I am going to make some GAN-Model Tester using tf.keras with MNIST hand-writed digits dataset. Because my model is going to be used in 128x128 images, I resized MNIST dataset to 128x128x1. but, the program makes some errors, that I never seen.
(x_train, _), (_, _) = mnist.load_data()
x_train = (x_train.astype(np.float32) - 127.5) / 127.5
x_train = tf.image.resize_images(x_train, [128, 128])
idx = np.random.randint(0, x_train.shape[0], batch_size) # picks some data, count is batch_size=32.
imgs = x_train[idx] # This line made errors
The last line made two errors:
tensorflow.python.framework.errors_impl.InvalidArgumentError: Shape must be rank 1 but is rank 2 for 'strided_slice_1' (op: 'StridedSlice') with input shapes: [60000,128,128,1], [1,32], [1,32], [1].
and,
ValueError: Shape must be rank 1 but is rank 2 for 'strided_slice_1' (op: 'StridedSlice') with input shapes: [60000,128,128,1], [1,32], [1,32], [1].
I think the number '32' means batch_size(=32).
I tried to find about this error, but I couldn't find like this error.
I don't have any ideas to solve this problems (because I started to use keras a week ago, before I used pytorch).
You have more issue with your code above, but the primer cause of error is that tensorflow doesn't support the numpy type advanced slicing.
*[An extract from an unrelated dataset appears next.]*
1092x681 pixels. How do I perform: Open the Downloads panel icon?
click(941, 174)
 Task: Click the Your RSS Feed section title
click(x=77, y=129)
Actually the error message is because tensorflow try to align your input array in his strided-slices:
An example for the strided-slices:
foo[5:,:,:3] on a 7x8x9 tensor is equivalent to foo[5:7,0:8,0:3]. foo[::-1] reverses a tensor with shape 8.
Unfortunately only basic type indexing is available in Tensorflow currently. Advanced type indexing is under development.
The secondary problem, that your resizing was not proper. Tensorflow assumes a 3D or 4D input. You tried to pass a 2D image to `tf.image.resize_images(), which doesn't return the required new image dimensions. So we have to reshape the raw images like this:
x_train = x_train.reshape((-1, x_train.shape[1], x_train.shape[1], 1))
only then we can pass them to:
`x_train = tf.image.resize_images(x_train, [128, 128])
It will return then the proper dimensions:
print(x_train.shape)
Out:
(60000, 128, 128, 1)
So summarizing the whole solution, currently you can do it as follows:
import numpy as np
import tensorflow as tf
batch_size = 32
mnist = tf.keras.datasets.mnist
(x_train, _), (_, _) = mnist.load_data()
x_train = x_train.reshape((-1, x_train.shape[1], x_train.shape[1], 1))
x_train = (x_train.astype(np.float32) - 127.5) / 127.5
x_train = tf.image.resize_images(x_train, [128, 128])
idx = np.random.randint(0, x_train.shape[0], batch_size)
imgs = [x_train[i,:,:,:] for i in idx]
which is a pretty messy "solution".
Other, actually a real solution with rearrange the original code we can achieve what we aimed to as a workaround to the tensorflow indexing issue:
import numpy as np
import tensorflow as tf
batch_size = 32
mnist = tf.keras.datasets.mnist
(x_train, _), (_, _) = mnist.load_data()
x_train = (x_train.astype(np.float32) - 127.5) / 127.5
idx = np.random.randint(0, x_train.shape[0], batch_size)
x_train = x_train[idx]
x_train = x_train.reshape((-1, x_train.shape[1], x_train.shape[1], 1))
x_train = tf.image.resize_images(x_train, [128, 128])
print(x_train.shape)
Out:
(32, 128, 128, 1)
That's it!
Alternatively instead of tf.image.resize_images() you can use an additional image tools like skimage.transform.resize() from scikit-image which returns numpy array type data.